> [TEXTE SOURCE]:

Le fait divers, fascinante manne d’écriture, a inspiré les histoires les plus réalistes comme les plus folles, de tous temps. Le fait divers appartient, par essence, à la vie quotidienne. C’est un événement qui vient perturber le bon déroulement des choses. En ça, il ne peut qu’intéresser tous les passionnés d’écriture.
Depuis la parution plus développée des journaux, le fait divers tient une place importante, pour ne pas dire prépondérante, dans les médias. Le fait divers a toujours suscité la curiosité, même dans des cas tragiques.
Par définition, le fait divers est une information brève, et certains faits font la une des journaux de la presse écrite ou de la télévision par leur ampleur symbolique. Beaucoup de romans de sont inspirés de ces histoires vraies, qui parfois, dépassent l’imagination.
Le fait divers: c’est quoi?
Un fait divers est un article de presse qui rapporte, de manière assez brève, un événement réel. Il peut s’agir d’un récit d’événements variés, insolites, inattendus, souvent considérés comme peu importants. En fait, un fait divers n’appartient à aucune actualité. Il est forcément hors actualité. Il n’est ni politique, ni social, ni économique, ni culturel.
Pourtant, il occupe une place importante dans les journaux et magazines. Ces nouvelles ont, la plupart du temps, pour origine les accidents, les catastrophes naturelles, les curiosités de la nature, les actes héroïques, les crimes ou les suicides.
Le fait divers décrit ce qui semble sortir du quotidien, du commun des mortels, que ce soit par l’action elle-même ou par la spécificité des personnes impliquées. Il est le témoin d’une société à un moment donné de son évolution.
Le fait divers naît officiellement dans la presse en 1838. Le terme renvoie tout d’abord à une nouvelle inclassable, une nouvelle qui ne trouve sa place dans aucune des rubriques (international, politique, sport, spectacle) d’un journal.
Paradoxalement, cette actualité sans importance, de l’ordre du disparate ou de l’hétéroclite, en montrant quelque chose d’insolite, ou sans importance, qui attire la curiosité, devient une nouvelle indispensable, inévitable et fascinante dans la vie des gens qui la lisent.
Si le fait divers est inclassable, c’est aussi parce qu’il est une sorte de quantité négligeable et éphémère où l’on relate des événements intimes, non historiques, touchant des anonymes. C’est peut-être précisément dans l’anonymat de ses protagonistes que le fait divers puise sa force.
Le fait divers est ambivalent: il paraît sans danger, car nous ne nous sentons pas concernés en tant qu’individus; mais son caractère universel nous touche parfois par son extrême proximité.
Le contenu d’un fait divers
Le fait divers est par essence un texte de type narratif, puisqu’un événement de la vie courante y est raconté. Le but est de donner au lecteur l’illusion de participer à l’action. Généralement, les faits divers dans la presse sont souvent destinés à un public local. Ils n’intéressent que les lecteurs de la région concernée.

> [DONNÉES AFFICHÉES]:

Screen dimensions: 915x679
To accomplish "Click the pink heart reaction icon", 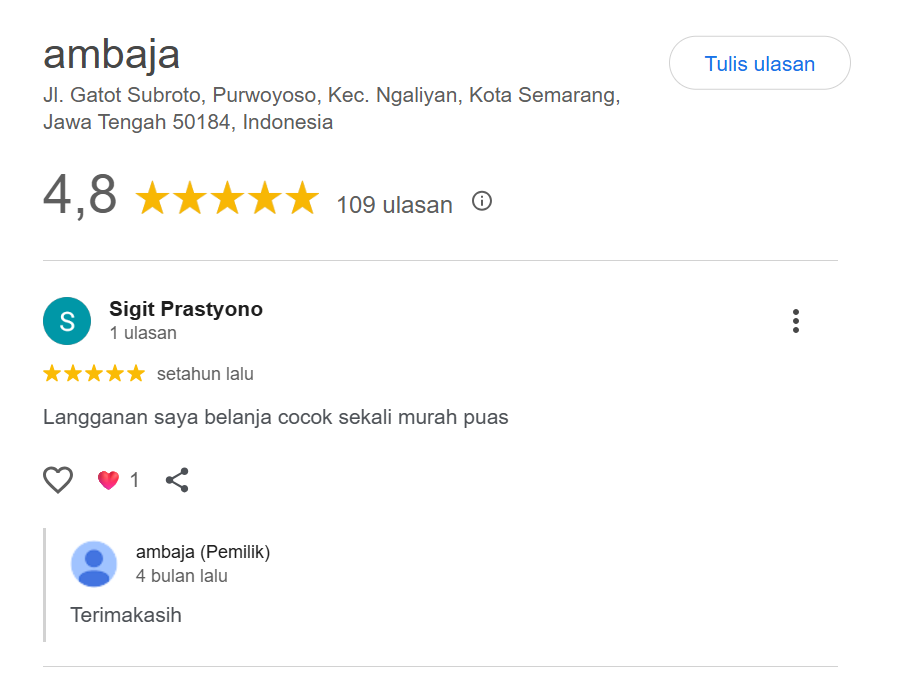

> [TRAVAIL À FAIRE]:
[1] Recopiez le passage du texte sur le fait divers compris entre « Si le fait divers » et « la région concernée. », bornes incluses.
[2] Prolongez le texte sur le fait divers en reprenant après sa dernière phrase.
Les données ne servent pas pour cet exercice.

> [CORRIGÉ]:
[1]
Si le fait divers est inclassable, c’est aussi parce qu’il est une sorte de quantité négligeable et éphémère où l’on relate des événements intimes, non historiques, touchant des anonymes. C’est peut-être précisément dans l’anonymat de ses protagonistes que le fait divers puise sa force.
Le fait divers est ambivalent: il paraît sans danger, car nous ne nous sentons pas concernés en tant qu’individus; mais son caractère universel nous touche parfois par son extrême proximité.
Le contenu d’un fait divers
Le fait divers est par essence un texte de type narratif, puisqu’un événement de la vie courante y est raconté. Le but est de donner au lecteur l’illusion de participer à l’action. Généralement, les faits divers dans la presse sont souvent destinés à un public local. Ils n’intéressent que les lecteurs de la région concernée.

[2]
La forme du fait divers est toujours la même:
- un titre, plutôt accrocheur par sa taille de police de caractères et par son sens (mots bien choisis, expression, jeu de mots, phrase brève).
- un sous-titre, éventuellement, qui complète le titre en apportant quelques précisions supplémentaires et en incitant le lecteur à poursuivre sa lecture.
- un article répondant aux cinq questions ci-après (divisé ou non en paragraphes selon sa longueur, qui elle-même dépend de l’importance de l’événement).
- la signature de l’auteur.
L’article du fait divers reprend son déroulement chronologique:
- avant le fait lui-même
- le fait
- les conséquences de ce fait.
Le journaliste, pour rédiger son article, a l’obligation de répondre à un minimum de questions selon la loi de Lasswell:
- de qui s’agit-il?
- de quoi s’agit-il?
- quand cela s’est-il passé?
- où cela s’est-il passé?
- pourquoi cela s’est-il passé?
On peut éventuellement ajouter: comment cela s’est-il passé?
Toutes ces informations peuvent être complétées et illustrées par une photo ou un dessin bien choisis et légendés.
L’article du fait divers doit apporter au lecteur un ensemble d’informations cohérentes, vérifiées, intéressantes, et, si possible, complètes.
Le journaliste doit situer le fait divers dans le temps et dans l’espace. Il utilise, pour ce faire, le style indirect, propre au style narratif. Il a parfois tendance à amplifier l’importance du fait raconté en employant de nombreux adjectifs. Les temps utilisés sont généralement l’imparfait et le passé composé. La voix passive est aussi très présente dans ce type de texte.
L’importance des titres des faits divers
La rédaction du titre est fondamentale. Celui-ci doit être accrocheur, informatif ou incitatif. Il doit aussi contenir une spécificité et être court.
Plusieurs types de phrases ou structures sont possibles dans les titres de faits divers:
- une phrase exclamative: “Halte au travail scolaire inefficace!”.
- une interrogation précise: “Quel est le secret de la réussite scolaire?”.
- une question/ une réponse: “Réussir à l’école? C’est à votre portée”.
- une affirmation/ une explication: “Vous pouvez réussir en français: un guide complet pour les étudiants”.
- un accrochage par le nombre: “10 conseils pour réussir vos études”.
- un néologisme (création d’un mot qui n’existe pas): “Le méthoguide de français”.
- des rimes, des allitérations, des assonances: “Apprendre sans se méprendre”.
- une inversion des mots-clés: “Etudier pour savoir, savoir pour étudier”.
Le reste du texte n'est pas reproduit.